As writers we know we need to paint a picture for our readers. We need to surround them with details so that our make-believe world is real to them. And by describing the sights and sounds in the scene, we do a good job of this but too often writers ignore the other senses. Well, unless you are a romance or erotica author, and then you certainly don’t ignore the sense of touch. <grin>
But we enrich our writing when we use all the senses – sight, hearing, taste, smell and touch. Using all of these details makes a scene come to life.
Remember, what your character sees is what your reader sees, and if you fail to describe very much, your reader won’t fully appreciate the scene. However, there is a such thing as too much description. There is no need to describe the cracks and peeling paint on a sign unless it has some relevance to your story.
The sense of smell can invoke powerful memories; a certain perfume may remind you of someone, or freshly cut grass may bring back memories of your childhood.
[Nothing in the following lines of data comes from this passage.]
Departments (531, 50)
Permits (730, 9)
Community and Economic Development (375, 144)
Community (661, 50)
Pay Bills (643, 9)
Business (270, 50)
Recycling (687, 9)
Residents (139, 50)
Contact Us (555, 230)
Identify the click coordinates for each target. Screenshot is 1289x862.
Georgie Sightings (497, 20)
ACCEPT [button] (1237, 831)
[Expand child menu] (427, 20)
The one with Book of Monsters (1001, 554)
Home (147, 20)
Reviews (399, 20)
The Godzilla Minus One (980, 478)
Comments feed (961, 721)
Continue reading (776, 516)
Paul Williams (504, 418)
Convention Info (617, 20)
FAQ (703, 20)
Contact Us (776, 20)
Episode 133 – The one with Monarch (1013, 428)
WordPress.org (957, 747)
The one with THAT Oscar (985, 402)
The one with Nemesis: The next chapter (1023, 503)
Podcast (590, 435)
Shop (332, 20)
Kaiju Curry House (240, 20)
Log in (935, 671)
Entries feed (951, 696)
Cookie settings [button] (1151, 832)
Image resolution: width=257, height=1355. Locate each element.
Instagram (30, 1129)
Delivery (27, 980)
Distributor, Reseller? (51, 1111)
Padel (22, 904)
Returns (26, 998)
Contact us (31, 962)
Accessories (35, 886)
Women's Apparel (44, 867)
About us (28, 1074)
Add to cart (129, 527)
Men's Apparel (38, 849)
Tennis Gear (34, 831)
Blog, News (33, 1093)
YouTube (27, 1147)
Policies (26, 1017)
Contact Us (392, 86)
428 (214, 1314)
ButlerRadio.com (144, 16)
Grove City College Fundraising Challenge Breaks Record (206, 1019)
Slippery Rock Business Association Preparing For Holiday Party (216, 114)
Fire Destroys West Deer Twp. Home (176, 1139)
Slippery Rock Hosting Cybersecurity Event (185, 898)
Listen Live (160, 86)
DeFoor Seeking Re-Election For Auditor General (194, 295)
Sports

By adding the sense of smell to your writing, you create a subtle sense of atmosphere and add another layer to your descriptive passages for your reader to enjoy. This is an often overlooked sense, but it can provide background color to your narrative.
This is perhaps the most neglected sense in writing. Eating can be a shared, sensual pastime. Arouse your reader’s taste buds. Was the apple pie warm and delicious and make the character remember the pies their grandmother made or was it barely edible and tasted of cardboard?
Whether it’s characters or background noise, remember to add a sense of sound to the narrative to help your reader feel the scene. This could be the chirping of birds in the morning or the fog horn of the ships at the harbor.
These senses may be just small details of your whole novel but remember it’s all in the details.
Here is an example of how using the senses can change a scene.
Taylor crawled through the tunnel, keeping his head low, so he wouldn’t bang it on the low ceiling. A dim light shone in the distance so he knew the end was near.
The above example gives the reader no clue where Taylor is or how he feels about the tunnel or what he sees other than the light at the end. The following two paragraphs allow the reader to experience the tunnel with Taylor.
Taylor crawled through the tunnel ignoring the slime sliding through his fingers. The fecal smell of the sewer nearly made him gag, so he forced himself to breathe through his mouth. The stench was so bad he could almost taste it. He kept his head down to avoid scraping it on the low ceiling. A dim light shone in the distance so he knew the end was near. He couldn’t wait to breathe clean air once again.
Taylor crawled through the tunnel, wincing as the sharp rocks sliced into his hands and knees. He had to keep head low, so he wouldn’t bang it on the rocks jutting out of the low ceiling. He took a deep breath. The pungent smell of flowers let him know his destination was near. A dim light shone in the distance. The rocks sparkled in the light causing them to resemble precious jewels.